In this post, we tried to categorize components of scratchpads and analyze their effects based on a prototype addition task. We found that scratchpads help LMs to tackle novel tasks by breaking them into known subtasks that can be solved in latent scratchpad steps. That said, the current status of scratchpad/chain-of-thought prompting is more like alchemy: we do not know how it actually works and why it is useful.
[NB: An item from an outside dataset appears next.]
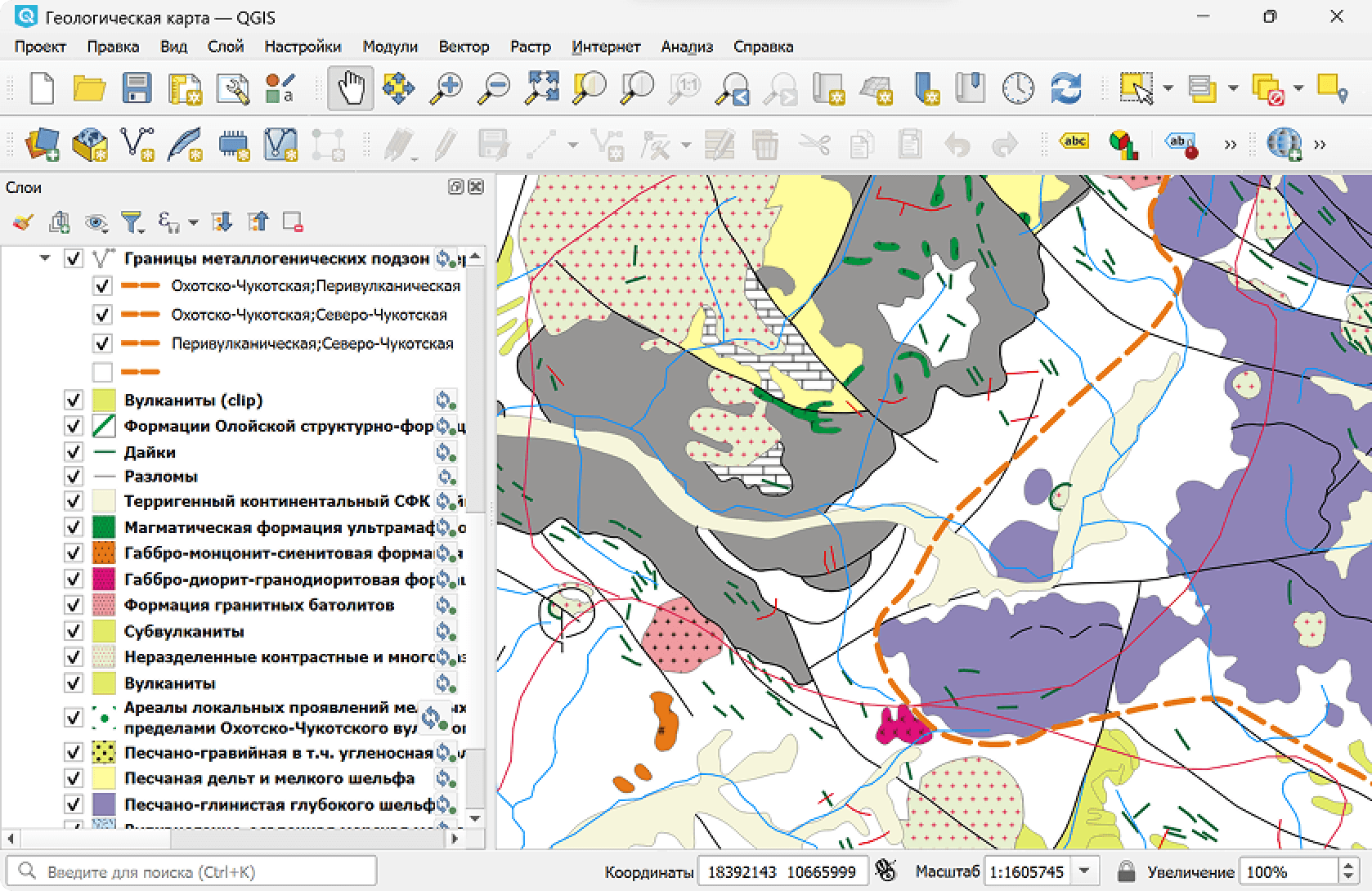This screenshot has width=1372, height=891.
Task: Uncheck the Дайки layer checkbox
Action: [74, 452]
If we want to learn better ways of "coding" these language models into problem solvers, we need more empirical (e.g., Olsson et al., 2022) and theoretical (e.g., Xie et al., 2022) analysis on this topic.

Acknowledgments

We thank Jacob Andreas for his valuable feedback on the experiment design and on the writing, and we thank Denny Zhou for providing his comments on the initial draft.

Footnotes and Citation

Citing this blog post:

@misc{akyurek2022gpt3addition,    author = {Akyurek, Ekin and Akyurek, Afra Feyza},    title  = {Notes on Teaching GPT-3 Adding Numbers},    url    = {https://lingo.csail.mit.edu//blog/arithmetic_gpt3},    year   = {2022}}

1 We had started with text-davinci-002 and spent some money, but then we realized Codex is free and all the relative ordering of success of different prompts stayed the same. In addition, the Codex is overall better than the text-based model.
2 Our prompts include up to 6 digits, so 7-digit experiments can be considered an out-of-distribution challenge.
3 Even the template "Q: What is {x1} + {x2} A: {y}?", without delimiters, results worse than "Q: What is {x1} plus {x2} A: {y}?" in few-shot experiments for 7 digit results.
4 These results should be taken cautiously and should be verified with more data and randomization by skeptic readers.